### WHAT TO DO
Print the entries below verbatim, beginning at the line that contains "Given: Click the blue plus quick-add icon" and stopping after the line that contains "Open Privacy &".

··· RECORDS FOR THE EXERCISE

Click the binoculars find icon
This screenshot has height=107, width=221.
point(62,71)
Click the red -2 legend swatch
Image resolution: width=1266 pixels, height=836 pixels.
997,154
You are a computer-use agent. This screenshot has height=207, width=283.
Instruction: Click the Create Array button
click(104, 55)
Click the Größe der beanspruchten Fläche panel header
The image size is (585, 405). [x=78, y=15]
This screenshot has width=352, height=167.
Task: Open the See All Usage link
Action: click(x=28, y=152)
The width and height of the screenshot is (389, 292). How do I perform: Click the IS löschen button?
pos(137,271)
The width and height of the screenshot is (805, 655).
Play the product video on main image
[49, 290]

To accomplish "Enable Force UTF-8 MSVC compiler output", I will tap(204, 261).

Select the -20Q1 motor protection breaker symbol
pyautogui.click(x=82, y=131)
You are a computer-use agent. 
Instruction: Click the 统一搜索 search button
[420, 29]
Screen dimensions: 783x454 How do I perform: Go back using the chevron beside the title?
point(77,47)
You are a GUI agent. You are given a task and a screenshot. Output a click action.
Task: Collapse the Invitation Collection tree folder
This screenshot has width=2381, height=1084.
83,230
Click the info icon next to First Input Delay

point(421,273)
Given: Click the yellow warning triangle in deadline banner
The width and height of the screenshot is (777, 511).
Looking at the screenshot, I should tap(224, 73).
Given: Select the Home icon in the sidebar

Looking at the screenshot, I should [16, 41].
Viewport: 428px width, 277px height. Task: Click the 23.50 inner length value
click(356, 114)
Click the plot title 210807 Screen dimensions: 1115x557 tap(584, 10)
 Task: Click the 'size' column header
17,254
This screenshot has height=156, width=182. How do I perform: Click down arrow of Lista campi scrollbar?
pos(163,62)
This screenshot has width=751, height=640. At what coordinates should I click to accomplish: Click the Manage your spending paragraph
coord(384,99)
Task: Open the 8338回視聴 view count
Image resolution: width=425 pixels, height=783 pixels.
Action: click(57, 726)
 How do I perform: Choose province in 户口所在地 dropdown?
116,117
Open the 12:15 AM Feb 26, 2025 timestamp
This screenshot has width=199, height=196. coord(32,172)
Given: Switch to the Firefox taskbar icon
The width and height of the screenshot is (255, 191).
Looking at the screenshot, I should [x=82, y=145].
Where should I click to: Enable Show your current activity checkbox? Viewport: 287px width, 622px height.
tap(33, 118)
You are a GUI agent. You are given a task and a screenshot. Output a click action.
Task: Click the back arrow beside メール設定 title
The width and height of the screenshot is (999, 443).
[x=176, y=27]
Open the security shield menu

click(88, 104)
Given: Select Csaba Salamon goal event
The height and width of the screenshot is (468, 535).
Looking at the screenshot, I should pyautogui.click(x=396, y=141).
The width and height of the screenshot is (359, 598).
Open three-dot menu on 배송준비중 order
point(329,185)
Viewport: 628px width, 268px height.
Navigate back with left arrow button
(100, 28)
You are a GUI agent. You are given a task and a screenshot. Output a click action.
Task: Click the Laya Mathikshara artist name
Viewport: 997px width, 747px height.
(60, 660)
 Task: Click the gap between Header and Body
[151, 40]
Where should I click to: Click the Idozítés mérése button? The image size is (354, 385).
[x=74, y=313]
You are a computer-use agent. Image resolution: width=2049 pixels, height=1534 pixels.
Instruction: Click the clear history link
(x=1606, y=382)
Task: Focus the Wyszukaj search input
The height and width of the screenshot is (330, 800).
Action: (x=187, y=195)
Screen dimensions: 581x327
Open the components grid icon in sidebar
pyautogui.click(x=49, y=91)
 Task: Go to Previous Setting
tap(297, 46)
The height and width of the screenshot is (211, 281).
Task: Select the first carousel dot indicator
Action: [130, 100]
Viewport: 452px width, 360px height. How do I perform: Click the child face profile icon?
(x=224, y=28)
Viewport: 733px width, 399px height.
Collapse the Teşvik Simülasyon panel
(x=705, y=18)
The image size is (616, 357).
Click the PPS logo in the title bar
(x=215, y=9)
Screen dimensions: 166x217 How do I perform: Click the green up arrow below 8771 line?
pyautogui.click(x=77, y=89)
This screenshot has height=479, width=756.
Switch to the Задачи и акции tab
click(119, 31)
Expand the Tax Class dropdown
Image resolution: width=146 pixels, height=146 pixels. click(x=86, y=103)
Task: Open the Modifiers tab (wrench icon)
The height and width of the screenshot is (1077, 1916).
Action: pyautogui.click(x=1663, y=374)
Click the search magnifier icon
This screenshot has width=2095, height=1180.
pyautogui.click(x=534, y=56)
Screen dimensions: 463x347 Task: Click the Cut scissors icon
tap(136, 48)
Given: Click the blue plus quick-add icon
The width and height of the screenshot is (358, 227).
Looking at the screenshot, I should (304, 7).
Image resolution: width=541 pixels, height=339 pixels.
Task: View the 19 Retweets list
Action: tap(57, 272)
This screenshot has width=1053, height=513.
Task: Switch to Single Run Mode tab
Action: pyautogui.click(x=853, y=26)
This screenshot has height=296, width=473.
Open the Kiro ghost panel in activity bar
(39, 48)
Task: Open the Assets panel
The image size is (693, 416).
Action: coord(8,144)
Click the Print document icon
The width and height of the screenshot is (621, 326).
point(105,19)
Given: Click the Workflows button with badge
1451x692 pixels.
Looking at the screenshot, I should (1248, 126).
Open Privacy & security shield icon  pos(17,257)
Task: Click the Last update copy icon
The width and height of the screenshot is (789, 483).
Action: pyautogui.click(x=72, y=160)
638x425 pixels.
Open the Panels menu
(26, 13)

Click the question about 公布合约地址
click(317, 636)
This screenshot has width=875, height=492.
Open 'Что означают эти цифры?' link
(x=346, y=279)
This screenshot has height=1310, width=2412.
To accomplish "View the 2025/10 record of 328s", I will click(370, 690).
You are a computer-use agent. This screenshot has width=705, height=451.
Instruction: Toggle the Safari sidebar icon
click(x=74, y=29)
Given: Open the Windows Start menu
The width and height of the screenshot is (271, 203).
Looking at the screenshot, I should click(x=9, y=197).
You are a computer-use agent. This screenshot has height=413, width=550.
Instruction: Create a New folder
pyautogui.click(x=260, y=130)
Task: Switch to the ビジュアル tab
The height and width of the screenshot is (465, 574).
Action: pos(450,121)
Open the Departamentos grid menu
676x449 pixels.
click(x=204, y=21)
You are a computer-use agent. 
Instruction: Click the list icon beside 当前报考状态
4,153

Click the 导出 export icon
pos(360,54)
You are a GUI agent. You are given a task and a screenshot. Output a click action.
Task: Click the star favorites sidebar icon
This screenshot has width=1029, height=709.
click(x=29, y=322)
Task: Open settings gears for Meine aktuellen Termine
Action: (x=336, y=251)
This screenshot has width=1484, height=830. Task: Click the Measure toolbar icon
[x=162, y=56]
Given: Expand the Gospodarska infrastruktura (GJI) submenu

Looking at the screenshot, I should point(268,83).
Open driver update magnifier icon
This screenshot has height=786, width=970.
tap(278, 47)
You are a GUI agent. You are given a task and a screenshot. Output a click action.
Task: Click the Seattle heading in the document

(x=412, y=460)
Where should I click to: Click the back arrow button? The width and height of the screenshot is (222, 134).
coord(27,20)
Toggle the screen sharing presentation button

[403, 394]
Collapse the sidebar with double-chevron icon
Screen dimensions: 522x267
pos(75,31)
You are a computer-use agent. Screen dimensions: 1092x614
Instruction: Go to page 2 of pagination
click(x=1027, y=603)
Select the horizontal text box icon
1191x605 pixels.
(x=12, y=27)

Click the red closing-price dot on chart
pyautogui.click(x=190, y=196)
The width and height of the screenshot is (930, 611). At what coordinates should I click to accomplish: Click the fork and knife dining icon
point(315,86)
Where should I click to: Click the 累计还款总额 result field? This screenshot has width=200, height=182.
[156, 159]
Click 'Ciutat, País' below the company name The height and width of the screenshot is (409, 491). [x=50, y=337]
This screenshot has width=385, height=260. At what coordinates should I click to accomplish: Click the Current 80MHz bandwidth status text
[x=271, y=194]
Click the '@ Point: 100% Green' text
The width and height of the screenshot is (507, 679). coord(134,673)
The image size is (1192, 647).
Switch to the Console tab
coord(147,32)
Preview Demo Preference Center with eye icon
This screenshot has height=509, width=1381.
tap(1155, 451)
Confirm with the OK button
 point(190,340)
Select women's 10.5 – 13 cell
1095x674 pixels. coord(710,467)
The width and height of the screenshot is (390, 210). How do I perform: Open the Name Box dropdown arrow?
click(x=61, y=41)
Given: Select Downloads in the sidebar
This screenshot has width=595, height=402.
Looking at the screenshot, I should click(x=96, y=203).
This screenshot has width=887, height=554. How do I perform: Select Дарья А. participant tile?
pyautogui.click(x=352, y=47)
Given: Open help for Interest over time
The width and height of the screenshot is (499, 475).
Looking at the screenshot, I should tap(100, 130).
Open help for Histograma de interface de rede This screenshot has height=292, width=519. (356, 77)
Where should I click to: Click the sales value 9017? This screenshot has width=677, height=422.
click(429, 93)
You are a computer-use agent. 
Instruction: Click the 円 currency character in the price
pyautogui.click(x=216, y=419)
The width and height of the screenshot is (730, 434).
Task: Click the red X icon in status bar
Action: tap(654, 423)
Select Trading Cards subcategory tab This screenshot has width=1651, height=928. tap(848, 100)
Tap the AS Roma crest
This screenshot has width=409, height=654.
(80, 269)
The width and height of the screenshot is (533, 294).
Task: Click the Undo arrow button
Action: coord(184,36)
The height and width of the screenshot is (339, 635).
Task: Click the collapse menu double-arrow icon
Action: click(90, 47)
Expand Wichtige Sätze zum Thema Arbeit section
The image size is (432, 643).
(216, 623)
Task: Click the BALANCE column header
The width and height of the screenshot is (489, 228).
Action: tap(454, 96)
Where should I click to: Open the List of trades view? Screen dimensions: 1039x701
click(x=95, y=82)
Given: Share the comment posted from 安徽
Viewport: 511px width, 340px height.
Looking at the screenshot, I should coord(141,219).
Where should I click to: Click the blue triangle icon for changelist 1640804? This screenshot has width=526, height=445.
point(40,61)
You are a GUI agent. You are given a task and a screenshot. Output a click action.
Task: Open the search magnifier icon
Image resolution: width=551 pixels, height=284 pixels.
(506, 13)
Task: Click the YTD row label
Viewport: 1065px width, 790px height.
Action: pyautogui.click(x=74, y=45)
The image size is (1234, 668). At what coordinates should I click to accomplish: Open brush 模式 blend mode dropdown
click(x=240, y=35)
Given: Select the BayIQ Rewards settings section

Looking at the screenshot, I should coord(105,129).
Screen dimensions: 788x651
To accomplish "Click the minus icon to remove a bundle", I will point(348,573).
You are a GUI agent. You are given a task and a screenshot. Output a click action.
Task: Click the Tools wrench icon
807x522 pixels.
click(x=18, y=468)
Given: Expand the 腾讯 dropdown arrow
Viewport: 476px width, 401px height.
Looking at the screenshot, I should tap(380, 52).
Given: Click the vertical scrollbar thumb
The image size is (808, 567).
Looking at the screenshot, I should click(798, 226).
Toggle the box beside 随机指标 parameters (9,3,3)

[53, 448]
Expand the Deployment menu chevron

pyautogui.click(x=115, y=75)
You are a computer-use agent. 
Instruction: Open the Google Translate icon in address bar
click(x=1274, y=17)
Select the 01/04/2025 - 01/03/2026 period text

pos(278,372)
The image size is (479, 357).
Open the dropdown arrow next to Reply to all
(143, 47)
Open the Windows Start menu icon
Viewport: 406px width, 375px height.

······

### THE SOLUTION
Given: Click the blue plus quick-add icon
The width and height of the screenshot is (358, 227).
Looking at the screenshot, I should (304, 7).
Image resolution: width=541 pixels, height=339 pixels.
Task: View the 19 Retweets list
Action: tap(57, 272)
This screenshot has width=1053, height=513.
Task: Switch to Single Run Mode tab
Action: pyautogui.click(x=853, y=26)
This screenshot has height=296, width=473.
Open the Kiro ghost panel in activity bar
(39, 48)
Task: Open the Assets panel
The image size is (693, 416).
Action: coord(8,144)
Click the Print document icon
The width and height of the screenshot is (621, 326).
point(105,19)
Given: Click the Workflows button with badge
1451x692 pixels.
Looking at the screenshot, I should (1248, 126).
Open Privacy & security shield icon  pos(17,257)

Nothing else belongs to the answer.